Begin PROVIDED DATA

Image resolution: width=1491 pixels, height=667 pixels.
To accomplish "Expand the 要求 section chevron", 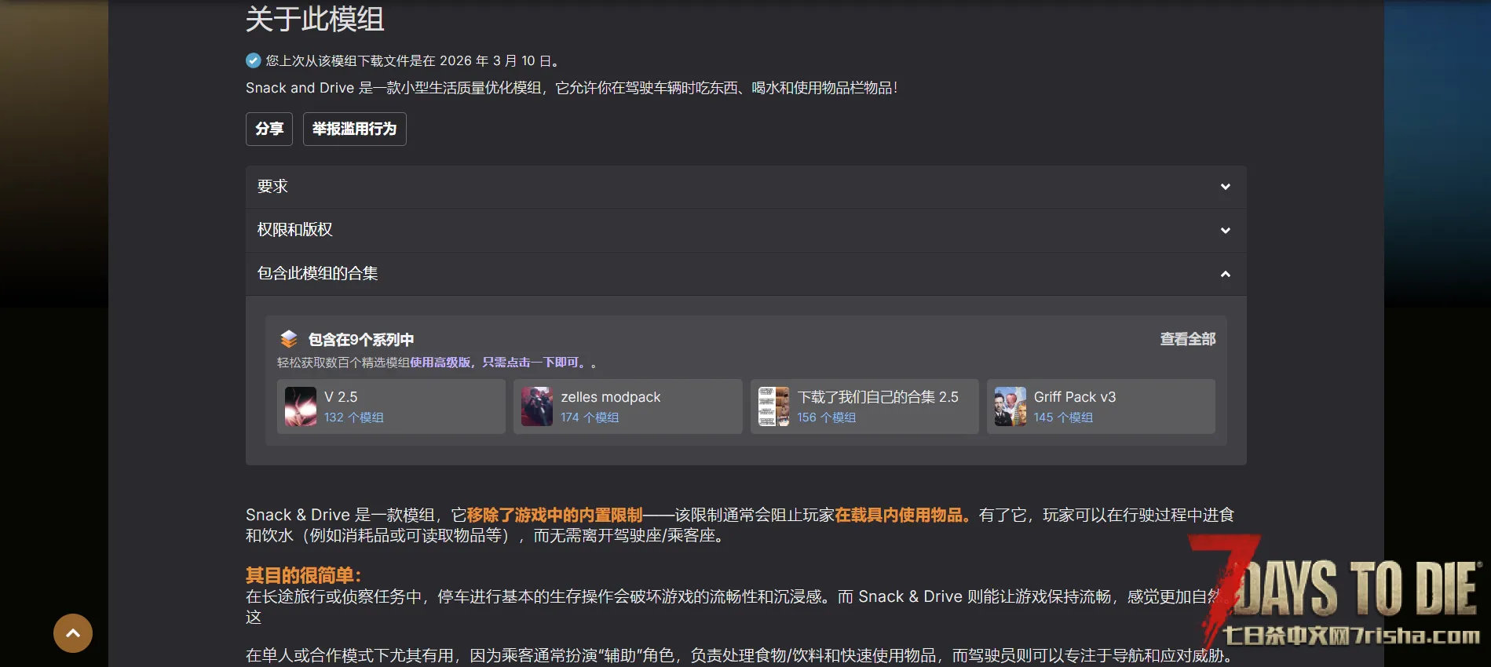I will click(1225, 187).
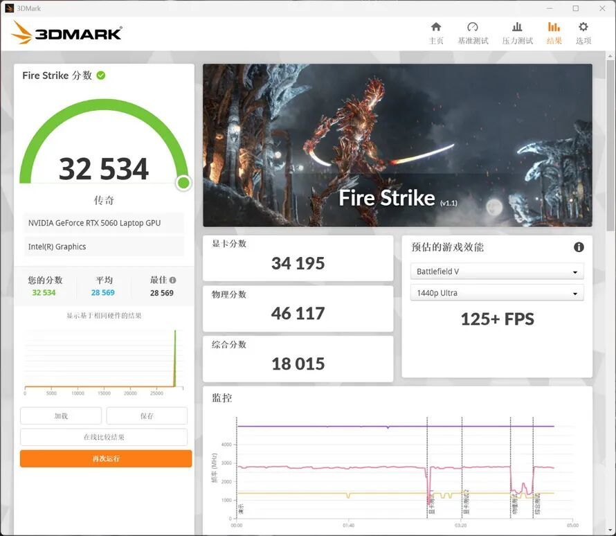Click info icon in 预估的游戏效能 panel
The width and height of the screenshot is (616, 536).
(579, 247)
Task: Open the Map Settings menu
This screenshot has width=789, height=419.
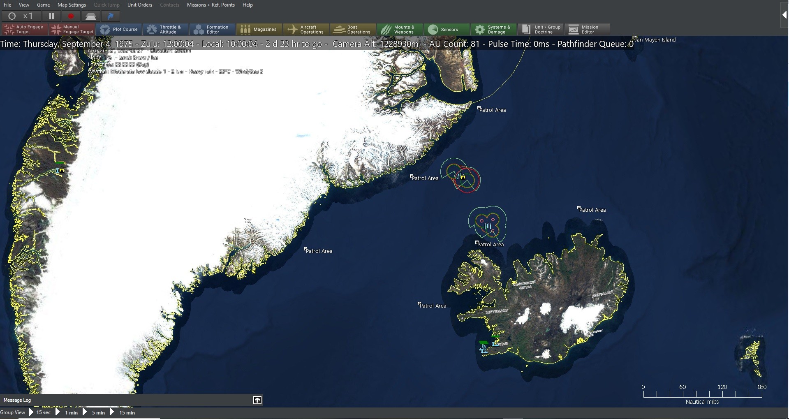Action: tap(71, 5)
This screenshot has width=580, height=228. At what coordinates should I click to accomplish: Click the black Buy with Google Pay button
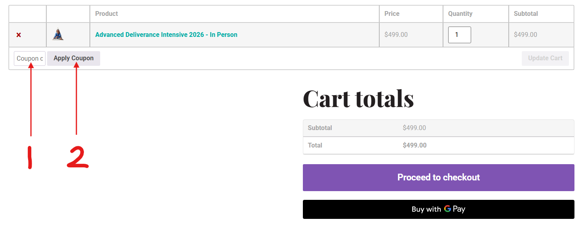(x=438, y=209)
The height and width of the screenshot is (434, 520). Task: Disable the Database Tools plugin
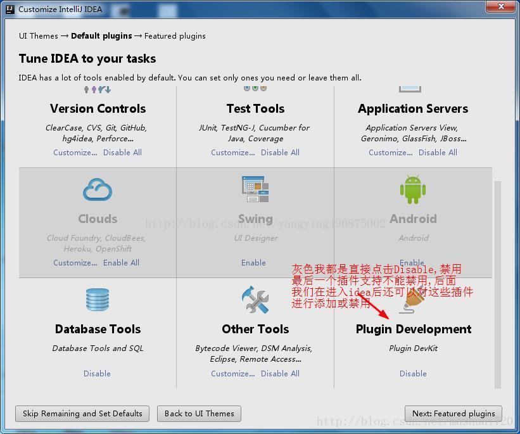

End PROVIDED DATA

| WORK TO COMPLETE |
Reproduce the lines of the listing verbatim, from the line containing "This screenshot has width=580, height=228." through the end of the listing, omitting the pictures from your answer.

| THE REPLY |
This screenshot has width=580, height=228. At what coordinates should I click to accomplish: Click the black Buy with Google Pay button
(x=438, y=209)
The height and width of the screenshot is (434, 520). Task: Disable the Database Tools plugin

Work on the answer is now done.